产肠毒素大肠杆菌溶血素HlyA的原核表达、多抗制备及相关功能探析

作     者：杨样 

作者单位：扬州大学 

学位级别：硕士

导师姓名：朱国强

授予年度：2015年

学科分类：1007[医学-药学(可授医学、理学学位)] 090601[农学-基础兽医学] 100705[医学-微生物与生化药学] 1001[医学-基础医学(可授医学、理学学位)] 09[农学] 0906[农学-兽医学] 100103[医学-病原生物学] 10[医学] 

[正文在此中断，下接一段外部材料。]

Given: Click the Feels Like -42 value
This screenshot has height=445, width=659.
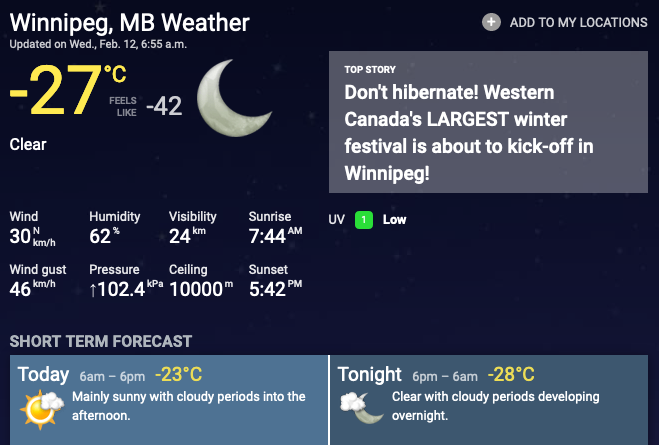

主      题：K88ac+ETEC 溶血素HlyA 原核表达 多克隆抗体 OMV 黏附 细胞毒性 

摘      要：产肠毒素大肠杆菌(Enterotoxigenic Escherichia coli, ETEC)是一种重要的食源性致病菌,可引起人或幼畜(初生羔羊、犊牛及断奶仔猪)的腹泻,是断奶仔猪腹泻的主要病原菌,其高发病率和高死亡率的特点给养殖业造成严重的经济损失。K88ac+ETEC血清型为国内初生及断奶仔猪腹泻的优势血清型,其主要毒力因子包括黏附素菌毛、肠毒素、内毒素、水肿病毒素、溶血素等。ETEC的黏附素菌毛、不耐热肠毒素(Heat-labile enterotoxin,LT)、耐热性肠毒素(Heat-stable enterotoxin, ST)等毒力因子受到广泛关注,但作为尿路致病性大肠杆菌(Uropathogenic Escherichia coli,UPEC)、肠出血性大肠杆菌(Enterohemorrhage Escherichia coli, EHEC)重要毒力因子的溶血素在ETEC致病机理中的功能却鲜有报道,故本研究选择K88ac+ETEC作为试验对象,初步探究溶血素在ETEC致病中的作用。通过PCR方法扩增负责表达大肠杆菌C83902溶血素亚单位HlyC、HlyA的基因hlyC, hlyA,将其克隆至原核表达载体pET-28a(+),构建重组表达载体pET-28a(+)-hlyCA,经酶切验证、测序,确定质粒的成功构建。将重组质粒转化至*** BL21(DE3)感受态细胞后,经IPTG诱导和Ni-NTA亲和层析获得高纯度的融合蛋白HlyA。纯化后的重组蛋白用两种方法免疫新西兰白兔,获得特异性较高的兔源抗HlyA多克隆抗体血清。本研究构建、表达并获得高纯度的融合蛋白HlyA,经免疫后成功获得兔源HlyA抗体,为进一步探究大肠杆菌溶血素HlyA的生物学功能及致病机理奠定基础。利用ETEC标准株C83902、已构建的溶血素hlyA基因缺失株C83902A hlyA和回补株C83902A hlyA/phlyA,通过荧光定量PCR从转录水平研究溶血素与ETEC其他重要毒力因子的关系,初步探索了溶血素在细菌胞外的存在形式,并对仔猪空肠上皮细胞IPEC-J2细胞系进行了粘附和粘附抑制试验、细胞形态学观察、细胞毒性试验等一系列功能性探索。Real-time PCR试验结果表明溶血素的缺失使得sepA(编码丝氨酸蛋白酶主要结构亚基)的转录水平上调了83%(p0.01),fimH(编码Ⅰ型菌毛主要结构亚基)和eltB(编码热不稳定肠毒素主要结构亚基)分别下调约40%和21%(p0.01),faeG(编码K88菌毛主要结构亚基)显著下调了约24%(p0.05),而对fliC(编码鞭毛丝蛋白主要结构亚基)的转录无显著影响。上述结果表明溶血素与丝氨酸蛋白酶可能存在相互调控机制,且溶血素的表达可能与细菌对宿主细胞的黏附有关。对外膜囊泡(outer membrane vesicle, OMV)及溶血素进行分离鉴定后,发现溶血素除游离形式存在外,还能以与外膜囊泡结合的形式存在于细菌上清中,验证了外膜囊泡可以作为溶血素运输载体的假说。IPEC-J2的细胞黏附与黏附抑制试验结果表明溶血素缺失株组的细菌粘附数量为野生株组的2.13倍(p0.01),细胞形态学观察发现细胞经溶血素作用后形态变圆变小,且细胞毒性试验结果表明溶血素可引起细胞死亡,综合IPEC-J2细胞的各项试验可以说明溶血素对仔猪空肠上皮细胞具有细胞毒性,且可能降解细胞间连接蛋白,因而引起上皮细胞脱落从而使得细菌可以从肠道排出,这种排菌机制理论与溶血素缺失株细菌黏附数量提高的试验结果相一致。